This is really cool. Let me see if I can figure out how to enable it. If nothing else, perhaps it will make the system stable for a while.

I enabled it in my kernel and will reboot momentarily. I'll post an update as soon as it's up to let you know if it was able to offline cpu0.

 *NeddySeagoon wrote:*   

> From that I understand that you can bring up the box normally with CPU0 offline if the CPU supports it.
> 
> CPU0 is always used to start the other CPUs, so its not useful to turn it off in the firmware.
> 
> -- edit --
> ...

 

My son's gaming PC is a Ryzen 5 3600+ we got him last year. He's using it for school, but perhaps tonight I'll be able to swap the RAMs and see how they do.

They are both 3600 MHz memory, although mine is Samsung B-Die, so they should perform better in his system than his.

If memtest86+ works on my system with his ram then we have at least narrowed it down.

Thanks again for the great ideas!

----------

## RayDude

Ah well. It looks like CPU0 can't be off-lined.

It is interesting to note that when I offline CPU1 (second thread of CPU0, I think), htop still shows activity on that CPU. So I wonder if offlining really works at all.

[update: htop is accurate, one core has completely disappeared. I saw the top CPU was 11 and forgot that htop numbers them from 1 to 12]

I tried the (c)onfiguration options of memtest86+ to see if there was a way to ignore cpu0, but there wasn't. I ran another test and this time a few seconds into the test the machine rebooted.

I'll try swapping my son's memory with mine this afternoon. Once he's out of school.

Oh, and if the issue is third level CCX cache, then all the CPUs on the first CCX will have problems. And it seems like the system is using all 4 of the CPUs on that CCX, so I 'd need to disable them all.

If however the issue is with primary or secondary cache, then disabling a single CPU (and it's second thread) might solve the problem...

----------

## NeddySeagoon

RayDude,

You will loose your mind :)

At least you have a testbed, that makes life easier.

Here's a nasty thought, or a series of related nasty thoughts ...

The low voltages (below 3.3v) required to operate the RAM and CPU are derived from the Auxillary 12v connector to the motherboard,

Its 4, 6 or 8 pins, whatever, often not enough  pins. As a result, it gets hot and goes high resistance. Its always the sockets on the cable that suffer, as the pins on the motherboard are soldered to 2oz copper power planes.

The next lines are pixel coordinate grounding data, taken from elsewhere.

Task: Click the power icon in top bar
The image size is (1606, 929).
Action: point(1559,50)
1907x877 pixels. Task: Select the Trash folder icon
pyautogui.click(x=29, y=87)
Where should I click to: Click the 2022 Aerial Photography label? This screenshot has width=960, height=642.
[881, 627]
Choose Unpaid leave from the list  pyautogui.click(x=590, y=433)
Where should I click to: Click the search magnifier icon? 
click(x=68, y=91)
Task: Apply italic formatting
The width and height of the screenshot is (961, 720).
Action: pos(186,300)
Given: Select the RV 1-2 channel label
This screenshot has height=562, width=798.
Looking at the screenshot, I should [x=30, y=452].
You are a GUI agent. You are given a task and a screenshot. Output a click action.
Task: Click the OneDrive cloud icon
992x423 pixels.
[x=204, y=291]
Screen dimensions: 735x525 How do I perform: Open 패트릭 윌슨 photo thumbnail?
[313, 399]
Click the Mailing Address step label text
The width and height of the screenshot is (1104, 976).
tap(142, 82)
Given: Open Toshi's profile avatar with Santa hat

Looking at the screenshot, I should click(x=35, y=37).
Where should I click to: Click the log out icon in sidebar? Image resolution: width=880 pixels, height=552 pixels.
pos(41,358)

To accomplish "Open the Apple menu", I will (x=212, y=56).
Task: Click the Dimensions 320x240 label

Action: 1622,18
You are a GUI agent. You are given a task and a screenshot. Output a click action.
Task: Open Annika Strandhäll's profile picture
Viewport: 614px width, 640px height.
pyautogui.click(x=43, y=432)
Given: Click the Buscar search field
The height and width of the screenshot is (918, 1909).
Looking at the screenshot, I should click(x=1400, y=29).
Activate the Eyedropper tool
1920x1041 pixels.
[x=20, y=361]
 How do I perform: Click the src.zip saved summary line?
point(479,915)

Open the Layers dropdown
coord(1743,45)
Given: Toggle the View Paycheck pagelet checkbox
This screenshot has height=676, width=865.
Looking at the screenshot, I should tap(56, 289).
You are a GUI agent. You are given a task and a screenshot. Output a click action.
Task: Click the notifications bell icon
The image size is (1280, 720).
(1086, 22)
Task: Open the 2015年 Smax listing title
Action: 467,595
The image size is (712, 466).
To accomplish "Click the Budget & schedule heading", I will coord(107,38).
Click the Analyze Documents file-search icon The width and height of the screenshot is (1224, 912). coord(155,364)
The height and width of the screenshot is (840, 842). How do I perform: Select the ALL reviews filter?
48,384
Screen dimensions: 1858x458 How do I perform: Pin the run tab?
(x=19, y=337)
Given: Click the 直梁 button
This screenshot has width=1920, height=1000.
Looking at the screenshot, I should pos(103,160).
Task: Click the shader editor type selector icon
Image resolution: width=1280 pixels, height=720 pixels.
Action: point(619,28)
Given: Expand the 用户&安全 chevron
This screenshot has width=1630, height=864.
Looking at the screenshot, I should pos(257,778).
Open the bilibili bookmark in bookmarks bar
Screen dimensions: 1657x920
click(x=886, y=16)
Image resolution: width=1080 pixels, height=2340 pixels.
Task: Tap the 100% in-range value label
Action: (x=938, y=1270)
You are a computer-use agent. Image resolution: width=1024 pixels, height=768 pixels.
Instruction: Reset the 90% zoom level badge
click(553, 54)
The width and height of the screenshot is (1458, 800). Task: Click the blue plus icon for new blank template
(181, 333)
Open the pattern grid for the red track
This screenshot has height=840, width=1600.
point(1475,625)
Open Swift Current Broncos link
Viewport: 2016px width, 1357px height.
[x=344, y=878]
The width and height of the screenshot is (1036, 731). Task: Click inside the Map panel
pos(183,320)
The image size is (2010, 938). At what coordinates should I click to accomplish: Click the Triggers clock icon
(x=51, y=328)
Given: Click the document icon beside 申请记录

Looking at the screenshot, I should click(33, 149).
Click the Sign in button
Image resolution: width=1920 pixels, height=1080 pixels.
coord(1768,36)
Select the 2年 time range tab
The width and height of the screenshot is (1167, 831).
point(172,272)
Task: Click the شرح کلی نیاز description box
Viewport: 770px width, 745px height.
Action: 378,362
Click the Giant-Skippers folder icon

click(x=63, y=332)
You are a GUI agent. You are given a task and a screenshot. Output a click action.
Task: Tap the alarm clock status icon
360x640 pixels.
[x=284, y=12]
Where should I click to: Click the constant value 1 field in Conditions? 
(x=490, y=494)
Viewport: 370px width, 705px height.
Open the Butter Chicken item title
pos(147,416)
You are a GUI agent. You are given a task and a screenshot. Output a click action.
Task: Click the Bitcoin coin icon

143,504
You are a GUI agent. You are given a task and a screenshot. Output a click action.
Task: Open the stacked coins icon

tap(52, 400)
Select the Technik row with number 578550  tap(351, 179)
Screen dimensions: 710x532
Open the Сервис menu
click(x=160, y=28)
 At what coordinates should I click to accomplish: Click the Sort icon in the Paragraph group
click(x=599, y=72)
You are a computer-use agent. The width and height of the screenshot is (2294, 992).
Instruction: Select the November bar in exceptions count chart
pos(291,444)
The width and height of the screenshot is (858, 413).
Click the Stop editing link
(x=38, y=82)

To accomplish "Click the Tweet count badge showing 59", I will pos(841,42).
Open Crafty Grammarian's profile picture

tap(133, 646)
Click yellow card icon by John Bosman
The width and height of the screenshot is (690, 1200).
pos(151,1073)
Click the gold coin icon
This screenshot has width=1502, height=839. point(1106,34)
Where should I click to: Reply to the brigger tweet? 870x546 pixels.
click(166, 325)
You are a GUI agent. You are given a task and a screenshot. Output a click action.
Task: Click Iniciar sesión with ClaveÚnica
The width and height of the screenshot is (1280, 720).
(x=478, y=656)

All is well until there is a big gulp of power and one or more low voltage supplies goes out of tolerance.

A lot of the 12v is dropped across the connector ...

A worked example may help. To keep the arithmetic simple, lets say that the CPU needs 120W flat out.

That's 10A through that connector. That's OK when its nice and shiny.

Now suppose that the contract resistance increases from very little to 0.1 Ohm. That's still not a lot but it costs 1v loss at the connector.

10A and 1v is 100w ...  OK, so the connector fails well before the contact resistance gets to 0.1 Ohm.  :)

Long story short. I've had a few instances like this, its worth 'wiping' the contacts by unplugging and replugging the connector two or three times.

Make sure the gold is still there while its apart.

'Wiping' the pins will fix it for 6 to 9 months.

Further down in the converter, the input and output capacitors get a very hard life. They used to be aluminium electrolytics and failures we easy to spot.

The tops would dome, the rubber bungs would push out of the bottom and allow the electrolyte to leak out.

I don't know what you have on your motherboard, but a failure or one or more of these has the same effect.

Here's a test. The idea is to reduce the load on the 12v Aux.

In the BIOS, turn off as many real CPU cores as you dare, then run memtest86. 

If this works, it points the finger at the motherboard dynamic voltage regulation but the main PSU, providing the 12v is not in the clear yet either.

----------

## Tony0945

 *RayDude wrote:*   

> 
> 
> Socket AM4. I was hoping to hold off until Zen3 was out and a bit mature...
> 
> I received this Ryzen 5 1600 from AMD directly as the one I purchased was affected by the "linux" bug. I've contacted AMD tech support to see what kind of warranty it has...
> ...

 

I used an Athlon X4 950 for a year to bypass those early Ryzen problems. I see them cheap on internet. They are Bulldozer based so you would have to reinstall gcc, binutils, libtool and glibc from a stage3 and rebuild the system. A quick search shows even dual core Ryzen 3's going for ridiculous prices.  I do see used 2700X's from $100 to $200 and new ones at $200.  I have a 2700X and I like it a lot.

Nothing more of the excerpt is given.